━━━ Текст документа ━━━

У Есенина ко всему добавлялось сознавание уходящего навсегда прежнего умиротворяющего восприятия мира. Даже любимые его берёзки начинают рождать в его воображении отталкивающие ассоциации:

Как кладбище, усеян сад
В берёз изглоданные кости (2,140).

Уже на дальних подступах к своей тоске он начинает поэтически лелеять любовь-ненависть к родине (стихотворение «О родина!», 1917):

И всю тебя, как знаю,
Хочу измять и взять,
И горько проклинаю
За то, что ты мне мать (2,21).

Тут, к слову, и поклонникам доктора Фрейда есть повод для размышлений.

Это всё сочетается с теми многими примерами любви к родине, которые можно обрести у Есенина в обилии. Его отношение к «стране берёзового ситца» весьма противоречиво.

Друзья-мемуаристы отрицали любовь Есенина к деревне (то есть к родине) вообще. Первым это жёстко высказал Мариенгоф;

«Сам же (Есенин. — М. Д.) бесконечно любил и город, и городскую культуру, и городскую панель, исшарканную и заплёванную. За четыре года, которые мы прожили вместе, всего один раз он выбрался в своё Константиново. Собирался прожить там недели полторы, а прискакал через три дня обратно, отплёвываясь, отбрыкиваясь и рассказывая, как на другой же день поутру не знал, куда там себя девать от зелёной тоски»[37].

Тому же вторит Шершеневич:

«Есенин не любил реальной деревни. Он создал какую-то стихотворную деревню, идеалистическую, а в настоящую ездил неохотно и то только после усиленных вызовов матери»[38].

В понятиях конца XX столетия: есенинская деревня есть мир виртуальный, созданный поэтическим видением извне, но не изнутри. Поэтому лирика Есенина так и привлекательна для городского человека: поэт даёт удобную и привычную для него точку созерцания. Порою кажется, будто Есенин начинает напрочь забывать простейшие приметы реальной деревни. Вот он пишет:

Коростели свищут… коростели… (3,161).

Где, любопытно, крестьянин мог слышать свист коростелей? Коростель издаёт своеобразные звуки, он дерёт, за что прозван дергачом. О свисте дергача может сказать горожанин, знающий деревню издалека. Это, пожалуй, мелочь, хоть и красноречивая.

━━━

Задание:
Продолжите текст о Есенине и его отношении к деревне, начав сразу после его последнего предложения. Приведённый далее материал взят из другого источника.

━━━ Предоставленный материал ━━━

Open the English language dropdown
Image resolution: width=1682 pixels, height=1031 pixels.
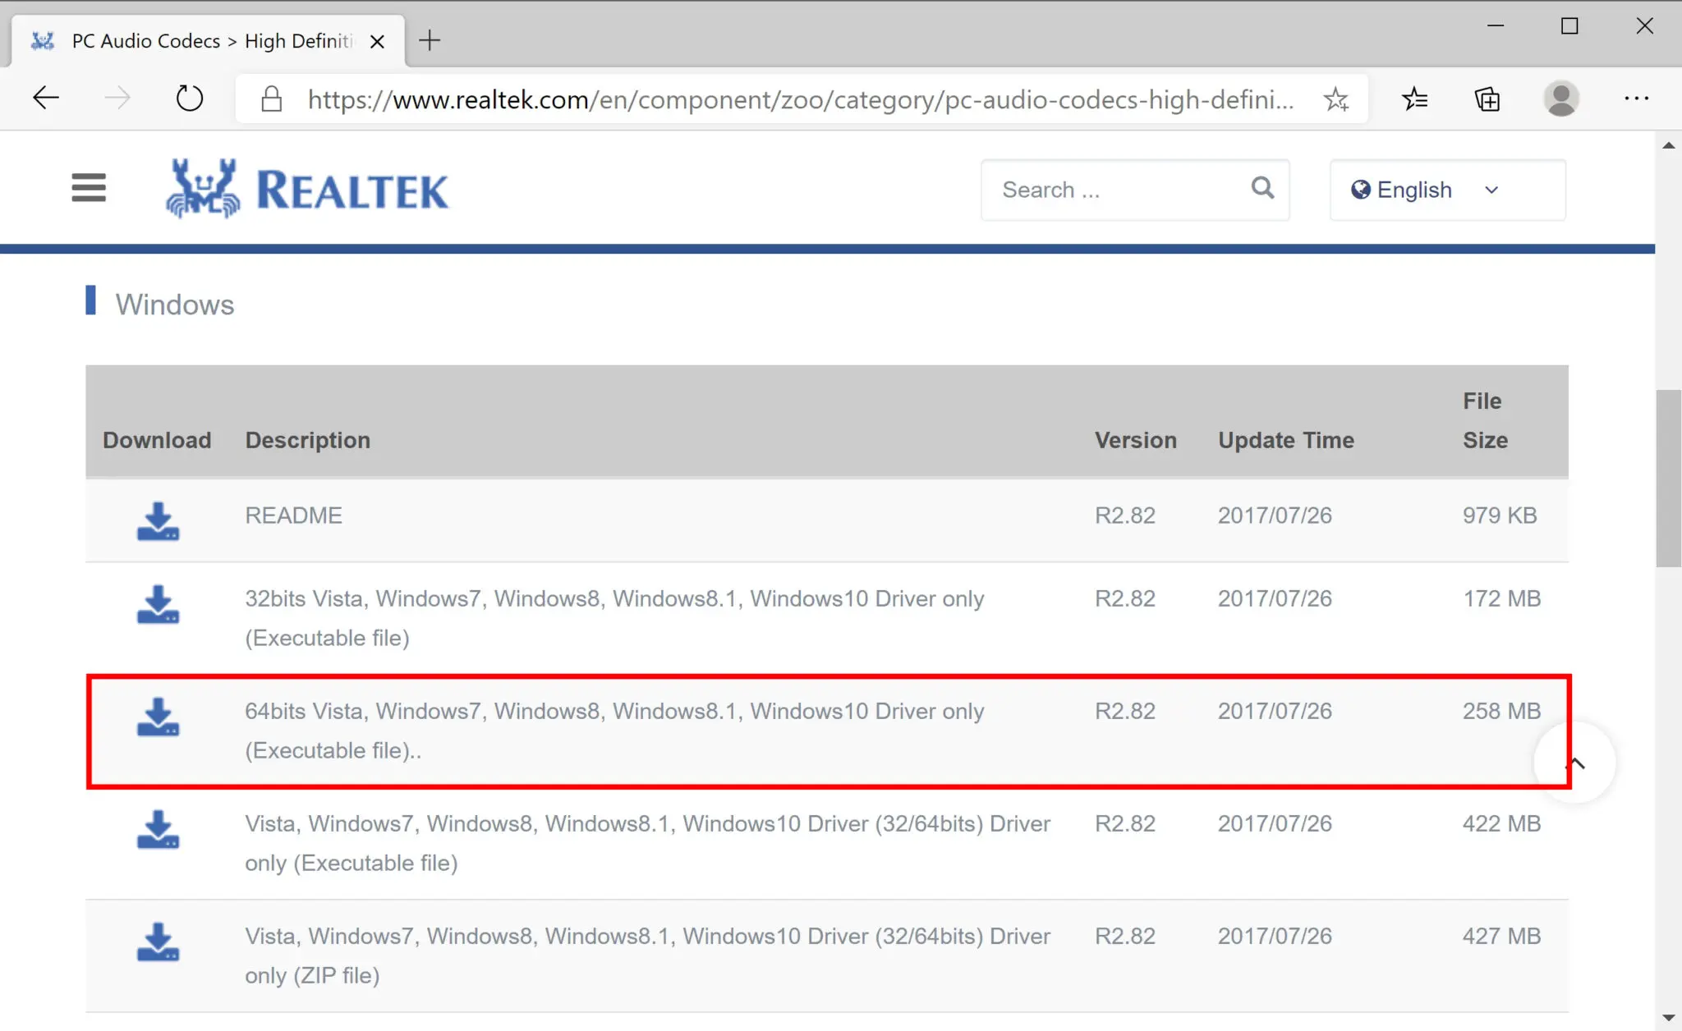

━━━

Ответ на задание:
Важнее иное: и деревня-то в восприятии позднего Есенина — уже не прежняя. Он это с тоскою сознал, передав свою чуждость деревне в гиперболизированных образах стихотворения «Возвращение на родину» (1924):

Как много изменилось там,
В их бедном, неприглядном быте.
Какое множество открытий
За мною следовало по пятам (3,13).

Главное «открытие»: он забыл, где находится материнский дом, и не узнаёт родного деда. Гипербола, страшная по смыслу своему. Деревня меняется до неузнаваемости.

Он и ранее ощущал жестокую вражду наступающей цивилизации, гибельной для прежнего бытия:

Вот сдавили за шею деревню
Каменные руки шоссе.
……………………………
Город, город! ты в схватке жестокой
Окрестил нас, как падаль и мразь.
Стынет поле в тоске волоокой,
Телеграфными столбами давясь.
Жилист мускул у дьявольской выи,
И легка ей чугунная гать.
Ну, да что же? Ведь нам не впервые
И расшатываться, и пропадать.

Поэт ощущает себя затравленным волком в затягивающейся петле нового мира, и готов по-волчьи жестоко отдать свою жизнь:

Но отпробует вражеской крови
Мой последний, смертельный прыжок (2,109–110).

Душа рвётся надвое. И хочется в новую жизнь, да что-то не пускает. Чужая она, и он для неё — чужой. Печальная метафора, начинающая череду грустных открытий, переданных в стихотворении «Русь советская» (1924), как бы предсказывает и невесёлый итог, к какому приведут все стремления слиться с новой жизнью:

Я никому здесь не знаком.
А те, что помнили, давно забыли.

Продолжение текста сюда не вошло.